Task requirements:
Reproduce exactly, from the data that follows, the line with "Image resolution: width=728", the line with "This screenshot has width=195, height=151.", and every line that lies between them.

Records supplied:
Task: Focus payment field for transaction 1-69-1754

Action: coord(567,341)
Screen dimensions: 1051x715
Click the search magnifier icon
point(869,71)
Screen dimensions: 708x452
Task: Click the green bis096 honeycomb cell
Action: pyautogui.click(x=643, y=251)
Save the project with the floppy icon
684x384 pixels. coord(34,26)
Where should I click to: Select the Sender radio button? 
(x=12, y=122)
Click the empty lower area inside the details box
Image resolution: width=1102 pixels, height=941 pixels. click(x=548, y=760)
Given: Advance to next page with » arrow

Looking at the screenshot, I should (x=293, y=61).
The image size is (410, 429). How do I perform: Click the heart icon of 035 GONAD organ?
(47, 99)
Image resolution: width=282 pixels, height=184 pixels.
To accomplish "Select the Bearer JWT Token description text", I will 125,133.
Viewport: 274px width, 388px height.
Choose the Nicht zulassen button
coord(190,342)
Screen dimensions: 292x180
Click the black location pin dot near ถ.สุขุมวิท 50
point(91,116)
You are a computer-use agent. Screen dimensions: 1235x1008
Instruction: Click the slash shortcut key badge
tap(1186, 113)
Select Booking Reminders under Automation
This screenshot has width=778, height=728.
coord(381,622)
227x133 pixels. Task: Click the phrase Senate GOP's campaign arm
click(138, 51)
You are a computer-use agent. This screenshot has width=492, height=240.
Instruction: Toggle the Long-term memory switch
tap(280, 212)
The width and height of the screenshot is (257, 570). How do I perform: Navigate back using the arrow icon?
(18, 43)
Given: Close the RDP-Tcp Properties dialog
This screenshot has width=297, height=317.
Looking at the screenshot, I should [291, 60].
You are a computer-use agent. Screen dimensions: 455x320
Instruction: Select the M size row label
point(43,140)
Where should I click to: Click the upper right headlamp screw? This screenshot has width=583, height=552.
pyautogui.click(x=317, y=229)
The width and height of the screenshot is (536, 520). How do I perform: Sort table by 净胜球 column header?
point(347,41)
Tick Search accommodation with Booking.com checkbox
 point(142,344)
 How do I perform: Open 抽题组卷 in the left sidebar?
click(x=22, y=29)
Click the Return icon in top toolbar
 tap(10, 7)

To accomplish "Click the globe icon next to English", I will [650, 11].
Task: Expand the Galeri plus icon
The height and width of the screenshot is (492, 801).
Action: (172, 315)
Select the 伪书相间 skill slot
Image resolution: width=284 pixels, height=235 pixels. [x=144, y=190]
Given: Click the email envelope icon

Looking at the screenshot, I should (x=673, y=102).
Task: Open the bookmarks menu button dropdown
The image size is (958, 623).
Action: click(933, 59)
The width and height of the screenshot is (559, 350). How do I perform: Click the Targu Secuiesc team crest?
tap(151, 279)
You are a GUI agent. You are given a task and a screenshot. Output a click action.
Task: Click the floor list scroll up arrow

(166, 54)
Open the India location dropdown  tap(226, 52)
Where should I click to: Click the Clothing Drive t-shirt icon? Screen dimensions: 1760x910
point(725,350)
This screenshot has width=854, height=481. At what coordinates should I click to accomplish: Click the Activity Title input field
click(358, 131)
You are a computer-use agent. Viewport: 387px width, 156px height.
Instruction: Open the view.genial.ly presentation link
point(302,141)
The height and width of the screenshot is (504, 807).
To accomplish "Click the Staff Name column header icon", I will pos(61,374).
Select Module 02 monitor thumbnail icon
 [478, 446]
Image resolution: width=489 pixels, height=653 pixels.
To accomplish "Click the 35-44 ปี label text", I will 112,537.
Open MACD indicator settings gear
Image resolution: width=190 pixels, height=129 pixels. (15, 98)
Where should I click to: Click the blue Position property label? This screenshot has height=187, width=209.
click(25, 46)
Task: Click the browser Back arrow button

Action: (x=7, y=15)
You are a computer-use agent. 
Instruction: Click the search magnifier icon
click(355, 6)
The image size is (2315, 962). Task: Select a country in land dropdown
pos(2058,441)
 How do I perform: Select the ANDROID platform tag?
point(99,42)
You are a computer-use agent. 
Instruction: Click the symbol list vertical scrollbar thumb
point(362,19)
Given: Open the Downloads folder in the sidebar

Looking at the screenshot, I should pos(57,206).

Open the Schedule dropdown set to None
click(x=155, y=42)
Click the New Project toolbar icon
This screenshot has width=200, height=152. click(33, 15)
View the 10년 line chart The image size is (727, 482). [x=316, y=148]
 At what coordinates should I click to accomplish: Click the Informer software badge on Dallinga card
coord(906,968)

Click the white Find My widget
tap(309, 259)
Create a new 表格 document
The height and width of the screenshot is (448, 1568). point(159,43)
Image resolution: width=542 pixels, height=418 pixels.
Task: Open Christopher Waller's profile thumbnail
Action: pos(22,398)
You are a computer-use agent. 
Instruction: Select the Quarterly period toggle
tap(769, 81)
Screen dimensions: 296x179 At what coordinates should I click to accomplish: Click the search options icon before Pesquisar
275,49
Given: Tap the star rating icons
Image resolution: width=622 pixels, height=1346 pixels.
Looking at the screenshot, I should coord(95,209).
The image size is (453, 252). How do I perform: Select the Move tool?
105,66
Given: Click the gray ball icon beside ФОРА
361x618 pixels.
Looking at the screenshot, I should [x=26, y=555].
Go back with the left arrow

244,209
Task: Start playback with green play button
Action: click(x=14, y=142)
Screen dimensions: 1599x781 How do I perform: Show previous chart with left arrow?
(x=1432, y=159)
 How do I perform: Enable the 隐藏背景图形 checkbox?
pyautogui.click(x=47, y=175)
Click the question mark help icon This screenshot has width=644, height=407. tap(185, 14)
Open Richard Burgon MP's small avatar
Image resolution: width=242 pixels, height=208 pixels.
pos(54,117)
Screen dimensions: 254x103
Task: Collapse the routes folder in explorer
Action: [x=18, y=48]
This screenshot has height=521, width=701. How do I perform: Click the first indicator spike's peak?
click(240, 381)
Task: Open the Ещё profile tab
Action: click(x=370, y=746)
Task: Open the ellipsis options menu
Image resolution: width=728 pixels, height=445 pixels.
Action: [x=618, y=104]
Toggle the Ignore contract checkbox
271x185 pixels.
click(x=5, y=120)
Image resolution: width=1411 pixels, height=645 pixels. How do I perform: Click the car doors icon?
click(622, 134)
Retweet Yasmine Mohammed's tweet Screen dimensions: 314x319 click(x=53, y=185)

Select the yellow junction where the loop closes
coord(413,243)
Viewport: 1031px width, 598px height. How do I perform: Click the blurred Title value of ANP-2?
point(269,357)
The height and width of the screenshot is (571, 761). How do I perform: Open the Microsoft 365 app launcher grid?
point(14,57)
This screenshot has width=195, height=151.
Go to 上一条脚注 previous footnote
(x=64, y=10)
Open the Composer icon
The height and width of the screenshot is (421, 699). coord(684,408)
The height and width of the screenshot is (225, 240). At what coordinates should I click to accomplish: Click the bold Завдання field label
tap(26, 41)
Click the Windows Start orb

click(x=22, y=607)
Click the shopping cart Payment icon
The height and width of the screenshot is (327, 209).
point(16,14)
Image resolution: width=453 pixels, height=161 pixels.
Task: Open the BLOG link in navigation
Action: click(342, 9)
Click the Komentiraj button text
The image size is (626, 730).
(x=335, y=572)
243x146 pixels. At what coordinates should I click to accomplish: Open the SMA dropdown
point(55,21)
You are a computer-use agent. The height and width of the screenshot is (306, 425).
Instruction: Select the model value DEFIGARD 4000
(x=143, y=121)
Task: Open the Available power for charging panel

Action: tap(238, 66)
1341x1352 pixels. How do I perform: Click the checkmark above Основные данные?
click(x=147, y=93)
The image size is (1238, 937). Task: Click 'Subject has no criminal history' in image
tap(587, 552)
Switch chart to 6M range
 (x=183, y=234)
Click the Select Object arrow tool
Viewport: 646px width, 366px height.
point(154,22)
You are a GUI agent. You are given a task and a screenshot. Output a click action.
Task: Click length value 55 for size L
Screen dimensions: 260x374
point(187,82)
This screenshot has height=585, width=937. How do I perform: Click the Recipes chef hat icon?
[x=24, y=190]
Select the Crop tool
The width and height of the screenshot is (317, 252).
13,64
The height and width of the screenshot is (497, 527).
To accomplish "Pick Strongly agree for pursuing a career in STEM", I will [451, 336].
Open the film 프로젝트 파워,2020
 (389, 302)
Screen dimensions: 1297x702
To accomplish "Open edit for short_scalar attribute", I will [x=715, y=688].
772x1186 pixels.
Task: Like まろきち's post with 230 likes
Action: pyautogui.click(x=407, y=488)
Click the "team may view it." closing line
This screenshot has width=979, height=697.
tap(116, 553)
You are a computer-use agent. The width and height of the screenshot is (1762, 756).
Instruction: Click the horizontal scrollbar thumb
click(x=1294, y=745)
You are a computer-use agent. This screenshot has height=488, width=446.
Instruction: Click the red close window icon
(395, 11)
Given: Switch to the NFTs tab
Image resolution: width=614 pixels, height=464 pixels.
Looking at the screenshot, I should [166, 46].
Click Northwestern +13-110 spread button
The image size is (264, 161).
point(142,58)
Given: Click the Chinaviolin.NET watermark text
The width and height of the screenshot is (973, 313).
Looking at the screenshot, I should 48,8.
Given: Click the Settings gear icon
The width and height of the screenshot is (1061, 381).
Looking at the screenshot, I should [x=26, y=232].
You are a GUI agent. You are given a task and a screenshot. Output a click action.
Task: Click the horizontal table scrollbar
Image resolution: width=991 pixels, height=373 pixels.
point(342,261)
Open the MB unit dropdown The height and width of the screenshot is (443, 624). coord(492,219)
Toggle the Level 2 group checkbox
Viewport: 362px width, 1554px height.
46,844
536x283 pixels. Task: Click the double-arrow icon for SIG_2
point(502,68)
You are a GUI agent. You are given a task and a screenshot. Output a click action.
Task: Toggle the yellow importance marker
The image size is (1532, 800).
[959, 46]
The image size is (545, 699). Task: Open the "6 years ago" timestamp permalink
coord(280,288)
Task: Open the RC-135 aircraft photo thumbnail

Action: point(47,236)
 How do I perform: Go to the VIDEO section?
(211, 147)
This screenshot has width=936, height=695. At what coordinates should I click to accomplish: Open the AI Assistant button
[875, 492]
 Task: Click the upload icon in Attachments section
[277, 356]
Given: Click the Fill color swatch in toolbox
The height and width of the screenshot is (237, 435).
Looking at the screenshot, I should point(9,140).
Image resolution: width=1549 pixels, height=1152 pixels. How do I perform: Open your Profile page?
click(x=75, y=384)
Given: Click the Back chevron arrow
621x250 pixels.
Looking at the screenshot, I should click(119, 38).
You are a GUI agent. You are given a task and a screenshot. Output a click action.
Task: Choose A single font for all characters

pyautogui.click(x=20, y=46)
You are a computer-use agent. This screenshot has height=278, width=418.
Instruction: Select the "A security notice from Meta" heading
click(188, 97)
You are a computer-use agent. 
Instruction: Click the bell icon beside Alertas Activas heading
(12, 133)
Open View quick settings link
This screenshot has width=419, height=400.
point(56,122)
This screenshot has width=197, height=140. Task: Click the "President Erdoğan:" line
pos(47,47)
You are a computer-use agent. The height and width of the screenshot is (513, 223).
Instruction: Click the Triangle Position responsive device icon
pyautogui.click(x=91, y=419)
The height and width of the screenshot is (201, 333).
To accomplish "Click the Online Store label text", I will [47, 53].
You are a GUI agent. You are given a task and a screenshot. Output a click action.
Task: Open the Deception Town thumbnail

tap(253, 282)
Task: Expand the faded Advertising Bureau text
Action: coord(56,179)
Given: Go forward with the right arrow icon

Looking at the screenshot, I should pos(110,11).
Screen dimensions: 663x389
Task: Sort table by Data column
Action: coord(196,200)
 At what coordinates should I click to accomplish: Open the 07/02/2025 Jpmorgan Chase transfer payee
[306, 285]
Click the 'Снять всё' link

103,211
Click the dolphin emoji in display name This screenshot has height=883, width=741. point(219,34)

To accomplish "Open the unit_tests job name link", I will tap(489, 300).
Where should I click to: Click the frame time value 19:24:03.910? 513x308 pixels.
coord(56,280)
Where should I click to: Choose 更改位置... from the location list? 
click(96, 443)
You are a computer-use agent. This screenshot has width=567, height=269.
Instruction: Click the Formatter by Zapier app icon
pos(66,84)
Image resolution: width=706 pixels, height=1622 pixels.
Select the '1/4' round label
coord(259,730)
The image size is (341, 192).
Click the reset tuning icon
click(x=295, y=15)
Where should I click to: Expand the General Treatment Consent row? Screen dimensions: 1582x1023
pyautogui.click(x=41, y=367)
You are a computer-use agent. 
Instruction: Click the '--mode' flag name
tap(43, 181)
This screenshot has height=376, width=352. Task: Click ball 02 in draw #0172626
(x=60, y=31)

Result:
Image resolution: width=728 pixels, height=445 pixels.
Action: [x=618, y=104]
Toggle the Ignore contract checkbox
271x185 pixels.
click(x=5, y=120)
Image resolution: width=1411 pixels, height=645 pixels. How do I perform: Click the car doors icon?
click(622, 134)
Retweet Yasmine Mohammed's tweet Screen dimensions: 314x319 click(x=53, y=185)

Select the yellow junction where the loop closes
coord(413,243)
Viewport: 1031px width, 598px height. How do I perform: Click the blurred Title value of ANP-2?
point(269,357)
The height and width of the screenshot is (571, 761). How do I perform: Open the Microsoft 365 app launcher grid?
point(14,57)
This screenshot has width=195, height=151.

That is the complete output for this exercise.